There is a castle with four rooms arranged in a line. Each night, the Princess picks a room to sleep in. The room she picks must be directly adjacent to the one she slept in the night before. On the first night, she can pick any room.

The Prince would like to be in the same room as the Princess (we need not ask why), but she will not tell him where she is sleeping. The Prince may pick one room each night to see if the Princess is inside. If she is, then the Prince is happy.
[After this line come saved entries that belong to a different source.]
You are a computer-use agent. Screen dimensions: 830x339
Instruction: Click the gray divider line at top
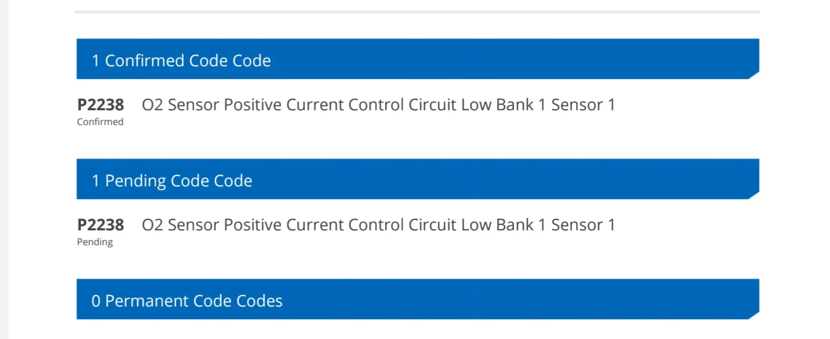point(416,11)
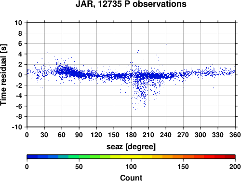Select the dark blue end of colorbar
241x181 pixels.
point(32,157)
If she isn’t, he tries again the next night.

Is there a sequence of rooms the Prince can pick to guarantee that he will eventually find the Princess?

The idea of the Prince doggedly trying to get into the non-consenting Princess’s room at night seemed a bit troublesome after discussing the puzzle for a while, so an alternate framing is to think about Dracula hiding in a castle, and Van Helsing trying to find him.

I already had a solution which I’d found by trial and error, but Andrew came up with a very convincing parity argument, which goes as follows: Number the rooms 1 to 4. The princess’s room must be of a different parity (even or odd) each night. If the Prince goes 1-2-3-4 and don’t find the Princess, at some point the Princess must have swapped places with him and ended up on his left, so when he is on odd numbers she is on even numbers, and vice versa. The Prince then needs to wait another night in room 4, and then the Princess must be in room 2.

After finding this solution, it’s natural to see if a solution can be found for general layouts of rooms.

Castles with more rooms to the right of room 4 can be solved in pretty much the same way. Any layout with a cycle in it is impossible, because the Princess always has two choices of room. That only leaves trees to think about.

We found a solution for the third layout in the picture above, but think the bottom one might be impossible. Is it?

Update: I’ve been getting a pretty steady stream of people searching for the solution to this puzzle. If you’re one such, you might like to know that I’ve written an extensive post, with interactive examples, describing the solution to the general case and how we found it.

## Maths in the media

After giving up on the princess-on-a-graph puzzle, we discussed maths in mainstream media – is there room for a ‘proper’ maths series on TV? Marcus du Sautoy’s The Code wasn’t very satisfying because of the awkward way it was framed. I mentioned Dara O’Briain’s new series, but is there anything else?

What about the Internet – there doesn’t seem to be one big general-interest maths site that everybody looks at. Instead, there are lots of people doing their own thing, with a lot of overlaps. I’m certainly not not part of the problem.

MathOverflow doesn’t really fit that description because it’s just for answering rather high-level questions, and the atmosphere is very competitive.

What would a big general-interest maths site look like? Is there anything similar for other subjects?

## A coin puzzle

Finally, Eamonn posed this problem from a puzzle book:

We have a 5×4 grid with three 5p coins and three 1p coins arranged in rows in the centre.

The only allowed move is to pick up a coin and ‘jump’ over one or more coins, in any horizontal, vertical or diagonal direction, to an empty square. Making several consecutive jumps with the same coin only counts as one move.

How do you swap the coins around, so the 5p coins are on the bottom and the 1p coins are on the top?

There is a solution which uses only 9 moves. It took a very long time to find. Eamonn wrote it down but I don’t have a copy.

That’s it! I had wanted to practise paper-plate folding before my PGF talk, but I didn’t get round to it.

Dammit! I completely forgot this was on. Next month. And I’ll try to round up a few people from work.

We had a go at the paper plates! It’s disappointing that they don’t stay together themselves, like most other origami I’ve seen, but there’s still some nice maths there. We made this sphere (photo):
http://t.co/q9Et8WRr

We have a solution to the princess-on-a-three-pronged-graph problem! (the one at the end of my list that I wasn’t sure about).

It comes courtesy of David Cushing, who is the person who originally told me about the puzzle. He says this solution is “trivial to find.”

🙁

If you label the centre vertex $O$ and the three vertices connected to it $A$,$B$ and $C$, then the following is a strategy which will capture the Princess:

$AOBOCAOBOC$

Simple!

For posterity’s sake, the Princess puzzle appeared in Chris Maslanka’s Guardian puzzle section a few months ago, but with mice in mouseholes instead of princesses behind castle doors.

Thanks. Do you know if they’re archived online anywhere? The mousehole framing makes much more sense than the princess/castle one.